Salon:
Bush's retreat from reality
-- Michelle Goldberg
Even if you thought you knew all there was to know about this administration's retreat from the Enlightenment, it's hard not to shudder while reading "Faith, Certainty and the Presidency of George W. Bush," Ron Suskind's New York Times Magazine cover story. It's long been clear that this administration has a hard time acknowledging reality, but Suskind suggests that Bush and his circle have an active and unabashed aversion to it.
Suskind quotes a senior Bush advisor who derides him, along with most journalists, experts and government technocrats, as part of the "reality-based community." As Suskind tells it, the advisor described this group as people who "believe that solutions emerge from your judicious study of discernable reality," an approach this administration evidently sneers at.

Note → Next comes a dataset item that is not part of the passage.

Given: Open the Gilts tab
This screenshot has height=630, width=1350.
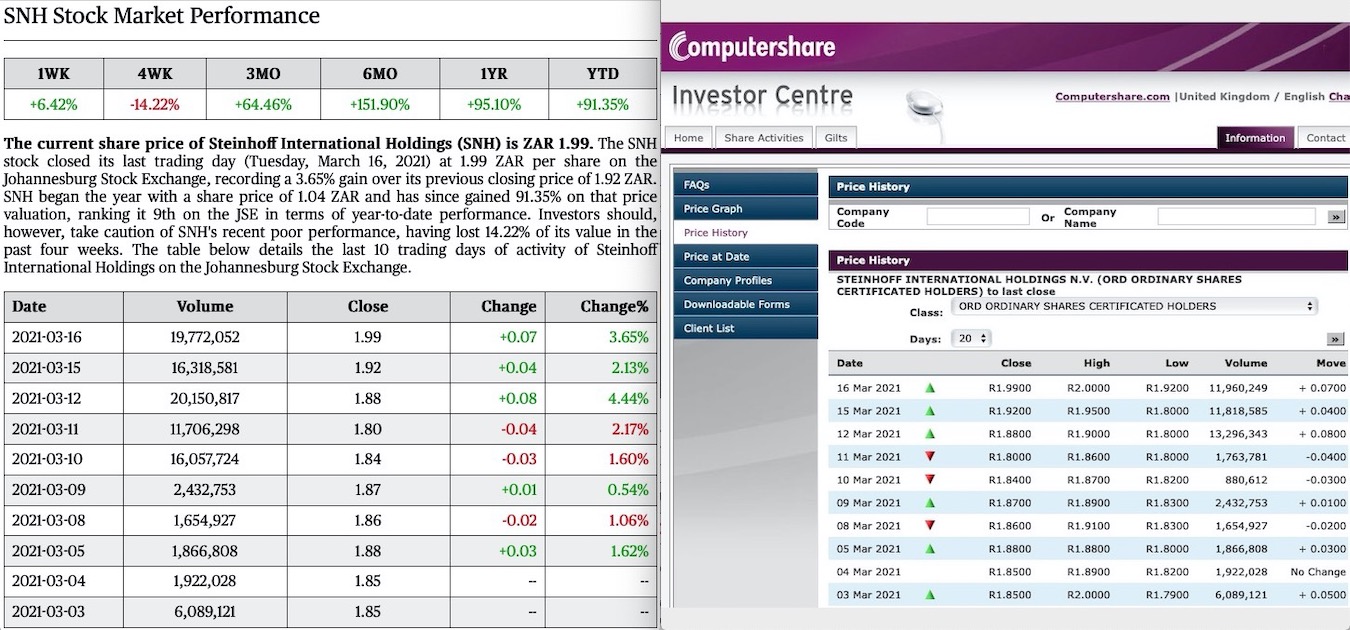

"I nodded and murmured something about enlightenment principals and empiricism," Suskind writes. "He cut me off. 'That's not the way the world really works anymore,' he continued. 'We're an empire now, and when we act, we create our own reality. And while you're studying that reality -- judiciously, as you will -- we'll act again, creating other new realities, which you can study too, and that's how things will sort out. We're history's actors... and you, all of you, will be left to just study what we do."
It's considered unfashionably shrill to refer to the Bush administration as fascistic, but this is pretty clearly the language of totalitarianism.